Required task
In the forum thread below, why does the first commenter want small-group or individual pairing experience? Answer in one to three sentences.

As someone who's past tutorials, yet not quite confident enough to seek
employment with my hobby language, I'd love some small-group or individual
pairing experience (sort of like golf or skiing lessons, only for
programmers.) As long as the cost for facilitating this is reasonable, I
wouldn't have a problem paying for it.

------
garlandbinns
Congrats Geoff and Matt! Geoff, I randomly bumped into you on Freenode a
couple of months back and chatted w/ you briefly and you were telling me about
this. So happy for you all to see this on HN getting such great feedback. Nice
job working hard and making it happen! :)

Collected data
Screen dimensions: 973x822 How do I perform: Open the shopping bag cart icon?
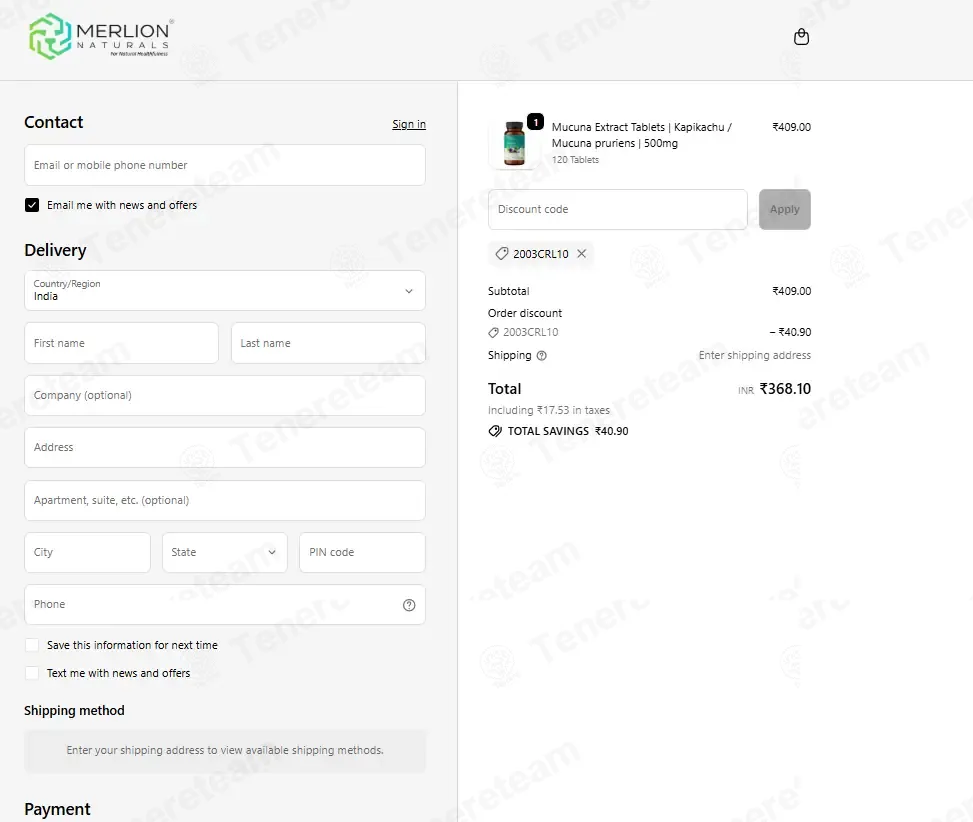click(x=801, y=37)
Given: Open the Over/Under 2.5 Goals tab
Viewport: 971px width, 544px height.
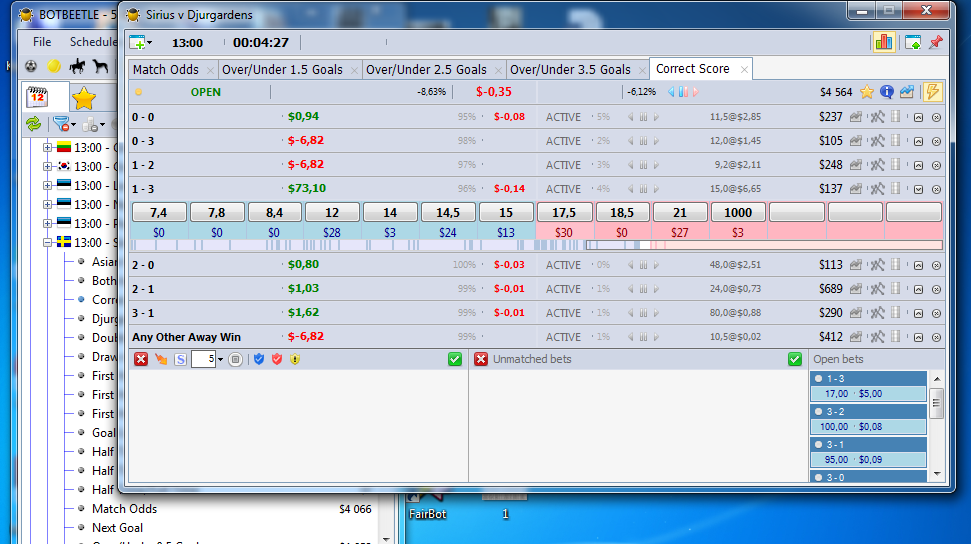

Finished exercise
The commenter is past tutorials but not yet confident enough to seek employment with a hobby language. Pairing sessions, which the commenter compares to golf or skiing lessons for programmers, would help bridge that gap.